== EXERCISE DIRECTIONS ==
Using the listing below, print exactly everything from the line with "1570x744 pixels." down to the line with "Go to step 1 Seminar auswählen", both included, and nothing more.
Segment Start: LISTED RECORDS
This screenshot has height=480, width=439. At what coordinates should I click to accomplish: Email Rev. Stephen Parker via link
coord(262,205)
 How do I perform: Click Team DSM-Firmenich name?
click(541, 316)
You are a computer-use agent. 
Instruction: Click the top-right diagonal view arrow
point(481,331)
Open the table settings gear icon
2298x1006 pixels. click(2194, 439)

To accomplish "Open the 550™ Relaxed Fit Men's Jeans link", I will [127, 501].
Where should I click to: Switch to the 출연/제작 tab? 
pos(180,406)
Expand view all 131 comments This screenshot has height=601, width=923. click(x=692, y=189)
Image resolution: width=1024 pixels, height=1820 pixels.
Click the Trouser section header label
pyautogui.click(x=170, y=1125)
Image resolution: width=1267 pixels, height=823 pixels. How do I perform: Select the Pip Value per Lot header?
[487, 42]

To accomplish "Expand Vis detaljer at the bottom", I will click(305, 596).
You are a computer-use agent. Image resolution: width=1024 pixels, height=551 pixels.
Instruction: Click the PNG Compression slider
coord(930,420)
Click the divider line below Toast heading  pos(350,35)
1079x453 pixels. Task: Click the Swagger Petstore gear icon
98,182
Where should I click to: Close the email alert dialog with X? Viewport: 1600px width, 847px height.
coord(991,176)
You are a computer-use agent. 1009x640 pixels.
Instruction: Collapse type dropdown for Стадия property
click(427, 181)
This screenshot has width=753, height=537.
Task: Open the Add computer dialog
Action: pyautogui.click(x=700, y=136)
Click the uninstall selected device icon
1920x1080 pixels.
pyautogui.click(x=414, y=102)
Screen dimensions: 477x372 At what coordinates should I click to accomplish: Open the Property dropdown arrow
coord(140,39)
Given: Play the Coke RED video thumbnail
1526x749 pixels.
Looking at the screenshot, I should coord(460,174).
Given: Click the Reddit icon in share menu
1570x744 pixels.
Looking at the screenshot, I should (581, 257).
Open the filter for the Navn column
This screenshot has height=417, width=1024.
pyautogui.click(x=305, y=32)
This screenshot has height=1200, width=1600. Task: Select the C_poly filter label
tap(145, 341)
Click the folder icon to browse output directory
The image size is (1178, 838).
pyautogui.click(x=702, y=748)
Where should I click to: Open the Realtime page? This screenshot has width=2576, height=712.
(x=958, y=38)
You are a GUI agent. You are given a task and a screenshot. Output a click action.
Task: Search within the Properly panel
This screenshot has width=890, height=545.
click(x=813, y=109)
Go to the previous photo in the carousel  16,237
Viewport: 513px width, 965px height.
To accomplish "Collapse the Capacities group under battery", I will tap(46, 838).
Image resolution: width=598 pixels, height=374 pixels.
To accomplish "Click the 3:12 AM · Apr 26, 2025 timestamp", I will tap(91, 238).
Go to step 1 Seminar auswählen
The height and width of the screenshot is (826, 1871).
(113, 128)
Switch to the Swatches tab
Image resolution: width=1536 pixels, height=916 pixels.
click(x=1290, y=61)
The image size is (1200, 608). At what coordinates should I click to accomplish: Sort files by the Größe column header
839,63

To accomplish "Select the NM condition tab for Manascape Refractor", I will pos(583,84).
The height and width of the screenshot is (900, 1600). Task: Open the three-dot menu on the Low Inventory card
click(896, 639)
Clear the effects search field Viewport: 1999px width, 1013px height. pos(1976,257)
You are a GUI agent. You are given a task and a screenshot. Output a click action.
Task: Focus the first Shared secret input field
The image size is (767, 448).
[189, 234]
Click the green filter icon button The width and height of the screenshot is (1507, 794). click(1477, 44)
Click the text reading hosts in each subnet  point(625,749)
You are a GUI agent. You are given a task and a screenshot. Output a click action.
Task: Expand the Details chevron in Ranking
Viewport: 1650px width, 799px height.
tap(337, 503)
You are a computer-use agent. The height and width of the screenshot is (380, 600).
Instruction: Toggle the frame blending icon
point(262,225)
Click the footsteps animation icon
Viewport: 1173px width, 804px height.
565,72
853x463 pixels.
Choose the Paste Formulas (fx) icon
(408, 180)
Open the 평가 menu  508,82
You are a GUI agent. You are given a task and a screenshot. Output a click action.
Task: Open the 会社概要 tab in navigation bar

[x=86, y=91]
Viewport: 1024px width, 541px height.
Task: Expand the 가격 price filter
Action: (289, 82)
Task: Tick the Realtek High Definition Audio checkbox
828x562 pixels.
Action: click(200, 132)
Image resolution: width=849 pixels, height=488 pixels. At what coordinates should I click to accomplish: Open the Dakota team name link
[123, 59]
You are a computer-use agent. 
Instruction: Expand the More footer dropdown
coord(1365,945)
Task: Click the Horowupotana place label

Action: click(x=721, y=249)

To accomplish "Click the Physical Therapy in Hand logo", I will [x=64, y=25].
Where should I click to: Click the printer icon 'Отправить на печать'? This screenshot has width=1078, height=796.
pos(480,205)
Segment End: LISTED RECORDS
== TASK SOLUTION ==
1570x744 pixels.
Looking at the screenshot, I should (581, 257).
Open the filter for the Navn column
This screenshot has height=417, width=1024.
pyautogui.click(x=305, y=32)
This screenshot has height=1200, width=1600. Task: Select the C_poly filter label
tap(145, 341)
Click the folder icon to browse output directory
The image size is (1178, 838).
pyautogui.click(x=702, y=748)
Where should I click to: Open the Realtime page? This screenshot has width=2576, height=712.
(x=958, y=38)
You are a GUI agent. You are given a task and a screenshot. Output a click action.
Task: Search within the Properly panel
This screenshot has width=890, height=545.
click(x=813, y=109)
Go to the previous photo in the carousel  16,237
Viewport: 513px width, 965px height.
To accomplish "Collapse the Capacities group under battery", I will tap(46, 838).
Image resolution: width=598 pixels, height=374 pixels.
To accomplish "Click the 3:12 AM · Apr 26, 2025 timestamp", I will tap(91, 238).
Go to step 1 Seminar auswählen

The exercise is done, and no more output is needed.